If your true love gives you a partridge in a pear tree for Christmas next year, you'd better check it out. If the tree is a Bradford Pear (BP), stay out from under. These trees are dangerous!

We have them throughout "Montpelier," a community of 750 Levitt houses built nearly 50 years ago. BP’s are fast-growing, showy trees, which were once the darlings of landscapers. They bloom spectacularly each spring. Other than that, they smell bad, provide no food for birds and crowd out native trees in the wild.  Worst of all, they are brittle.

The taller and older they grow, the more fragile they get. They shed branches with little provocation, dropping them on parked cars or strolling people. Sometimes a tree will split right down the middle, falling across a driveway or blocking a front door. One neighbor, who defended the BP for its beauty after my husband called it a “junk tree,” woke up the next morning to find half his tree lying in the street.

This week, we had three inches of heavy, wet snow.

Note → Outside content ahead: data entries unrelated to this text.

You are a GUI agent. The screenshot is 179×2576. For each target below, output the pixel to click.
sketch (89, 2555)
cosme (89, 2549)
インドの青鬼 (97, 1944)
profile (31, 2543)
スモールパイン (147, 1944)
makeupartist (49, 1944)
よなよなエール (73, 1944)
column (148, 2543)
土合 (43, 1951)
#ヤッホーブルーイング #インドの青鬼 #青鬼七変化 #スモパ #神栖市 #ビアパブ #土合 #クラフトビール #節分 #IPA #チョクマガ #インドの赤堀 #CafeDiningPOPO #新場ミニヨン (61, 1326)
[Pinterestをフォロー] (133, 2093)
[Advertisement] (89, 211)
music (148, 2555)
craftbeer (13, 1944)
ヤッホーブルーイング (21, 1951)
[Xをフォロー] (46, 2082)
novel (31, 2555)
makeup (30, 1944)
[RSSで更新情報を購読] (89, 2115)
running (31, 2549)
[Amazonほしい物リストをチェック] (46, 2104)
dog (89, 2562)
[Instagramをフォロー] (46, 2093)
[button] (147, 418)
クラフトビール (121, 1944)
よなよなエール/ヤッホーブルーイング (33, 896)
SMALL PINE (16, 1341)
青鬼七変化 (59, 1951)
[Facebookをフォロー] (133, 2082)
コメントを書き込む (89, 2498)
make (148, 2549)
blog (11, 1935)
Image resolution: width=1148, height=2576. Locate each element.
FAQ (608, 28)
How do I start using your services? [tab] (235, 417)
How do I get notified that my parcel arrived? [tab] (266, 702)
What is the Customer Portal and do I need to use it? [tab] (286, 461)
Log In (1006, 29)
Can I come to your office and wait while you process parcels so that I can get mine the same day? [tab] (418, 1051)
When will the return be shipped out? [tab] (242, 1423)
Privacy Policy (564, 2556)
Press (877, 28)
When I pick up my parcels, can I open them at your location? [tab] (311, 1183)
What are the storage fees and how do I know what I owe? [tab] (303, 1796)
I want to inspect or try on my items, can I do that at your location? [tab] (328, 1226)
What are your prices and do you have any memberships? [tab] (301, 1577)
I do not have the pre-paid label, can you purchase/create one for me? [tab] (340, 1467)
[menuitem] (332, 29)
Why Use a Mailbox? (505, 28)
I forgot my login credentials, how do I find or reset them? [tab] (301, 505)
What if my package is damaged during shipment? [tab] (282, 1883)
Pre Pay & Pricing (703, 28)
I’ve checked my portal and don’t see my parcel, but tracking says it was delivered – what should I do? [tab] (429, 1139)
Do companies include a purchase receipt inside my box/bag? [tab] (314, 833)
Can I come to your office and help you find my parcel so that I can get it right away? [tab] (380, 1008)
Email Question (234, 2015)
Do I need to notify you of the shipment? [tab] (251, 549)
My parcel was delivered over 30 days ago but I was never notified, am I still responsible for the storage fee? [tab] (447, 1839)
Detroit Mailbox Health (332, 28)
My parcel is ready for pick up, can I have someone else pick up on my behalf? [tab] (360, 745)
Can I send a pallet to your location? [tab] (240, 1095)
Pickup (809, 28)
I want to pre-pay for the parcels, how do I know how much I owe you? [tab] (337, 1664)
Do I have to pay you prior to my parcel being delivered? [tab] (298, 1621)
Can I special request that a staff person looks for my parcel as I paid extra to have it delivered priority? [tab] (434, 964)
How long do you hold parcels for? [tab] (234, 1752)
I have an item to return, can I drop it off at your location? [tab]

BP branches and half-trees still litter the landscape. 

The BP was developed in 1963 as an ornamental tree by a scientist at the USDA station in Glen Dale,  Prince George’s County, MD.  It was adopted as the “county tree” by the County Council of Prince George’s County in the 1970’s. A resolution to disown the tree was introduced in 2008.  I can't find anything online that tells me the resolution was passed. My guess is that the County Council just wishes the whole problem would just go away. 


Lena said...

Junk tree, good term for all the problems it causes. Very scary to think that they can fall so suddenly.

Do you think the resolution will get passed in time? I am sure your neighbor has a different opinion now!

Nancy said...

I couldn't agree more. They were planted in mass quantities in the town I lived in last and they just don't live very long and as you say over all they are really a junk tree.

happypitbull said...

Around here, the junk tree is the cottonwood. If the wind blows even a little bit, don't stand under a cottonwood. Bradford pears are popular here, too, but I never understood the attraction to them. In fact, I rather resent them for being called Bradford PEARS when there are no (edible) pears to be found on them! Hmph!